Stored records
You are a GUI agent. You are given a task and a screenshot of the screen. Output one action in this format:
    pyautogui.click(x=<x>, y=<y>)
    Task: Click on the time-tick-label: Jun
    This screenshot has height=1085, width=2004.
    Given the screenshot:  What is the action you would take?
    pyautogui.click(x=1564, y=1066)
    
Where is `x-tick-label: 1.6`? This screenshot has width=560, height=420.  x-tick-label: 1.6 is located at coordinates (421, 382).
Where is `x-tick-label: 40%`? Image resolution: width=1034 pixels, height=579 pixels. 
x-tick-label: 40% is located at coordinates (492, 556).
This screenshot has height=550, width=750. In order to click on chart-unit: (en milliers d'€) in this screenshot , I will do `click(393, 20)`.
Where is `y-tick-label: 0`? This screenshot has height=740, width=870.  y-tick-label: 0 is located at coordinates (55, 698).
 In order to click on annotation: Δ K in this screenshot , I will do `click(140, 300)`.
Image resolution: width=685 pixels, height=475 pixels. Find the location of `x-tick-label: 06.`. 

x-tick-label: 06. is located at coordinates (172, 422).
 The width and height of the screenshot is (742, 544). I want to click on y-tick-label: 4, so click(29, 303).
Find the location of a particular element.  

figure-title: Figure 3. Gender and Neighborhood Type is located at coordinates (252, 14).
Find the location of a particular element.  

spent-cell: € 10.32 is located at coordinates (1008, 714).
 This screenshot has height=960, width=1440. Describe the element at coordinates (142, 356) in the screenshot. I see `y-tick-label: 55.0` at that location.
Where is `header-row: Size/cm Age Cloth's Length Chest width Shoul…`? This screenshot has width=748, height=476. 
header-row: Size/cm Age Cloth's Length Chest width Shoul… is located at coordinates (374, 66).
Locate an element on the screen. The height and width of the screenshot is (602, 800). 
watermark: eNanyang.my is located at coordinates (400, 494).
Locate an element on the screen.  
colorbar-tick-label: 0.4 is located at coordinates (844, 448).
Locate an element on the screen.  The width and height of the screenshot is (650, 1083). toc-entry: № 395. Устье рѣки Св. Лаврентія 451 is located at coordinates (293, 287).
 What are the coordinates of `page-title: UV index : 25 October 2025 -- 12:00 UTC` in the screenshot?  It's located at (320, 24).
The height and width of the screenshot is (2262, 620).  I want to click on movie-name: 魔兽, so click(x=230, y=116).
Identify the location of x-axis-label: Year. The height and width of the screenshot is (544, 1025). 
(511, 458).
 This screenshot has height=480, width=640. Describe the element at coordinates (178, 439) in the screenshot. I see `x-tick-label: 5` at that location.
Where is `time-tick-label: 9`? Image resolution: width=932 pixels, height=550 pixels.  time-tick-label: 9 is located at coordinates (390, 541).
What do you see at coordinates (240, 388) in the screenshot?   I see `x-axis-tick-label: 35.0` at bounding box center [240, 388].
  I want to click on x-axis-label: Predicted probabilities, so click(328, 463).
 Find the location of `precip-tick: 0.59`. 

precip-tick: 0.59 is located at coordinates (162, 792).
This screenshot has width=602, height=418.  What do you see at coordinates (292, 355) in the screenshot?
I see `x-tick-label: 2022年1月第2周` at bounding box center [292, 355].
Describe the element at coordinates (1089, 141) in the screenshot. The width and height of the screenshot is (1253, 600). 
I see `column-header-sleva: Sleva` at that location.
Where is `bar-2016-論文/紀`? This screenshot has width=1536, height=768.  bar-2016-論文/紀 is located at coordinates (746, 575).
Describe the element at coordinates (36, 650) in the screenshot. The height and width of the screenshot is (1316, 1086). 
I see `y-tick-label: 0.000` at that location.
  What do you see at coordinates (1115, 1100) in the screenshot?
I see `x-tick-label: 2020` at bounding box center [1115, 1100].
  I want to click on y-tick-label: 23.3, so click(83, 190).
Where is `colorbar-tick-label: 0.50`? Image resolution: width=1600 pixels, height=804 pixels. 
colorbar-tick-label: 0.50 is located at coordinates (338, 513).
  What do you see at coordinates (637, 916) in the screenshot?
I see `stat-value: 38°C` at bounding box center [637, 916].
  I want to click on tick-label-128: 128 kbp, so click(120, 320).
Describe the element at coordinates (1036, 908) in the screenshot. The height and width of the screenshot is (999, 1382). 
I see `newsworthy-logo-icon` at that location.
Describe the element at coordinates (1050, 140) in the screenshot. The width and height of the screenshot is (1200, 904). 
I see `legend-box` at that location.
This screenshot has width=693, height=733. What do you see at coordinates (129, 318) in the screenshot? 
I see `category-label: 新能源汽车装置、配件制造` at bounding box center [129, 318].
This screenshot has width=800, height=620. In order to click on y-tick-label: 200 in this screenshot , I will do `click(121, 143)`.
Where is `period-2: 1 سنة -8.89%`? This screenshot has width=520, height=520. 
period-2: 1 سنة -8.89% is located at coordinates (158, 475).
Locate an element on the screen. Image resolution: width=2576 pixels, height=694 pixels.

Instruction:
Rewrite all of the material above, putting "Find an element on the screen" wherever "Locate an element on the screen" appears and leaving everything else the same.

Written response:
You are a GUI agent. You are given a task and a screenshot of the screen. Output one action in this format:
    pyautogui.click(x=<x>, y=<y>)
    Task: Click on the time-tick-label: Jun
    This screenshot has height=1085, width=2004.
    Given the screenshot:  What is the action you would take?
    pyautogui.click(x=1564, y=1066)
    
Where is `x-tick-label: 1.6`? This screenshot has width=560, height=420.  x-tick-label: 1.6 is located at coordinates (421, 382).
Where is `x-tick-label: 40%`? Image resolution: width=1034 pixels, height=579 pixels. 
x-tick-label: 40% is located at coordinates (492, 556).
This screenshot has height=550, width=750. In order to click on chart-unit: (en milliers d'€) in this screenshot , I will do `click(393, 20)`.
Where is `y-tick-label: 0`? This screenshot has height=740, width=870.  y-tick-label: 0 is located at coordinates (55, 698).
 In order to click on annotation: Δ K in this screenshot , I will do `click(140, 300)`.
Image resolution: width=685 pixels, height=475 pixels. Find the location of `x-tick-label: 06.`. 

x-tick-label: 06. is located at coordinates (172, 422).
 The width and height of the screenshot is (742, 544). I want to click on y-tick-label: 4, so click(29, 303).
Find the location of a particular element.  

figure-title: Figure 3. Gender and Neighborhood Type is located at coordinates (252, 14).
Find the location of a particular element.  

spent-cell: € 10.32 is located at coordinates (1008, 714).
 This screenshot has height=960, width=1440. Describe the element at coordinates (142, 356) in the screenshot. I see `y-tick-label: 55.0` at that location.
Where is `header-row: Size/cm Age Cloth's Length Chest width Shoul…`? This screenshot has width=748, height=476. 
header-row: Size/cm Age Cloth's Length Chest width Shoul… is located at coordinates (374, 66).
Find an element on the screen. The height and width of the screenshot is (602, 800). 
watermark: eNanyang.my is located at coordinates (400, 494).
Find an element on the screen.  
colorbar-tick-label: 0.4 is located at coordinates (844, 448).
Find an element on the screen.  The width and height of the screenshot is (650, 1083). toc-entry: № 395. Устье рѣки Св. Лаврентія 451 is located at coordinates (293, 287).
 What are the coordinates of `page-title: UV index : 25 October 2025 -- 12:00 UTC` in the screenshot?  It's located at (320, 24).
The height and width of the screenshot is (2262, 620).  I want to click on movie-name: 魔兽, so click(x=230, y=116).
Identify the location of x-axis-label: Year. The height and width of the screenshot is (544, 1025). 
(511, 458).
 This screenshot has height=480, width=640. Describe the element at coordinates (178, 439) in the screenshot. I see `x-tick-label: 5` at that location.
Where is `time-tick-label: 9`? Image resolution: width=932 pixels, height=550 pixels.  time-tick-label: 9 is located at coordinates (390, 541).
What do you see at coordinates (240, 388) in the screenshot?   I see `x-axis-tick-label: 35.0` at bounding box center [240, 388].
  I want to click on x-axis-label: Predicted probabilities, so click(328, 463).
 Find the location of `precip-tick: 0.59`. 

precip-tick: 0.59 is located at coordinates (162, 792).
This screenshot has width=602, height=418.  What do you see at coordinates (292, 355) in the screenshot?
I see `x-tick-label: 2022年1月第2周` at bounding box center [292, 355].
Describe the element at coordinates (1089, 141) in the screenshot. The width and height of the screenshot is (1253, 600). 
I see `column-header-sleva: Sleva` at that location.
Where is `bar-2016-論文/紀`? This screenshot has width=1536, height=768.  bar-2016-論文/紀 is located at coordinates (746, 575).
Describe the element at coordinates (36, 650) in the screenshot. The height and width of the screenshot is (1316, 1086). 
I see `y-tick-label: 0.000` at that location.
  What do you see at coordinates (1115, 1100) in the screenshot?
I see `x-tick-label: 2020` at bounding box center [1115, 1100].
  I want to click on y-tick-label: 23.3, so click(83, 190).
Where is `colorbar-tick-label: 0.50`? Image resolution: width=1600 pixels, height=804 pixels. 
colorbar-tick-label: 0.50 is located at coordinates (338, 513).
  What do you see at coordinates (637, 916) in the screenshot?
I see `stat-value: 38°C` at bounding box center [637, 916].
  I want to click on tick-label-128: 128 kbp, so click(120, 320).
Describe the element at coordinates (1036, 908) in the screenshot. The height and width of the screenshot is (999, 1382). 
I see `newsworthy-logo-icon` at that location.
Describe the element at coordinates (1050, 140) in the screenshot. The width and height of the screenshot is (1200, 904). 
I see `legend-box` at that location.
This screenshot has width=693, height=733. What do you see at coordinates (129, 318) in the screenshot? 
I see `category-label: 新能源汽车装置、配件制造` at bounding box center [129, 318].
This screenshot has width=800, height=620. In order to click on y-tick-label: 200 in this screenshot , I will do `click(121, 143)`.
Where is `period-2: 1 سنة -8.89%`? This screenshot has width=520, height=520. 
period-2: 1 سنة -8.89% is located at coordinates (158, 475).
Find an element on the screen. Image resolution: width=2576 pixels, height=694 pixels.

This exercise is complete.